I = double(imread('Cameraman.tif'))/255;
figure,imshow(I)

[M, N, s] = size (I); 

temp=ones(2*M,2*N);
temp(floor(M/2):floor(M/2)+M-1,floor(N/2):floor(N/2)+N-1)=I;
I=temp; clear temp;

figure,imshow(I)
[M N s]=size(I)
teta = pi/3;
a = tan(teta/2)
b = -sin(teta)

 Nx = ifftshift(-fix(M/2):ceil(M/2)-1); 
 Ny = ifftshift(-fix(N/2):ceil(N/2)-1);
 Ix=zeros(length(Nx),length(Ny));
 for k=1:M
   Ix(k,:)=real(ifft(fft(I(k,:)).*exp(-2*i*pi*(k-floor(M/2))*Ny*a/N)));
 end

 Iy = zeros(size(Ix));
 for k=1:M
   Iy(:,k)=real(ifft(fft(Ix(:,k)).*exp(2*i*pi*(k-floor(M/2))*Ny*b/N)'));
 end

 If = zeros(size(Iy));
 for k=1:M
   If(k,:)=real(ifft(fft(Iy(k,:)).*exp(-2*i*pi*(k-floor(M/2))*Ny*a/N)));
 end

 figure,imshow(Ix);
 figure,imshow(Iy);
 figure,imshow(If);

So this works as expected from a 2D rotation about z-axis.
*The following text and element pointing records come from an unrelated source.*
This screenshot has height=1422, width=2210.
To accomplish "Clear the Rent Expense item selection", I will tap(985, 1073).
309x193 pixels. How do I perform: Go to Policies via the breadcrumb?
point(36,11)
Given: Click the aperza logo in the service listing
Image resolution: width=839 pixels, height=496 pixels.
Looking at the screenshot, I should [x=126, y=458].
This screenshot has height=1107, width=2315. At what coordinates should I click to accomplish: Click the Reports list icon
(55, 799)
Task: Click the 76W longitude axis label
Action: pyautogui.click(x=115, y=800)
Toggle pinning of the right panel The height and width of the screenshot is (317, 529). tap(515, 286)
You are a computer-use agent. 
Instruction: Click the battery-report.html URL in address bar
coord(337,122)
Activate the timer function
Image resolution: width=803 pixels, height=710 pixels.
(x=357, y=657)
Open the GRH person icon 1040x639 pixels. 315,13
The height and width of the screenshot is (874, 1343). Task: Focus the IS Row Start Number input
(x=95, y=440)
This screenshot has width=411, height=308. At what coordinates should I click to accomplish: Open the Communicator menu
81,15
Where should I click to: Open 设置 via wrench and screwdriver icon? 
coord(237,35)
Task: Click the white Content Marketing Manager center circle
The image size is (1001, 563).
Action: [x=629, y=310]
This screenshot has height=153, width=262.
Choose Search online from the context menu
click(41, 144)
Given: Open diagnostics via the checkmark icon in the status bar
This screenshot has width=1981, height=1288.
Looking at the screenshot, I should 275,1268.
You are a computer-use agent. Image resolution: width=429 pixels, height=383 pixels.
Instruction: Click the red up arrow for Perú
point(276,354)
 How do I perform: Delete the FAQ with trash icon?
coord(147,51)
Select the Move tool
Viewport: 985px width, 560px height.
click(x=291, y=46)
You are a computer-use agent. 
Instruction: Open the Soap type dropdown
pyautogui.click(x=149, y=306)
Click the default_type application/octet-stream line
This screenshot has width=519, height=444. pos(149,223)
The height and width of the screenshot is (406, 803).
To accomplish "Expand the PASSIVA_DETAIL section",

The paper argues that this is a fast and accurate method, but I doubt that, as a simple 2D rotation could easily be implemented using raw trigonometric computations and a bilinear interpolation (or bicubic if a sharper result is desired) other than forward and inverse FFTs.

I can say that the method is slow (on matlab, it can be further vectorized however). On the other hand the perceptual quality of the resulting rotated image is fairly good except some little ringing artefacts towards the edges.

I suggest you the ch-5 of Principles of Computer Graphics 2E by FOLEY for further understanding of the mathematics used in these algorithms and applications.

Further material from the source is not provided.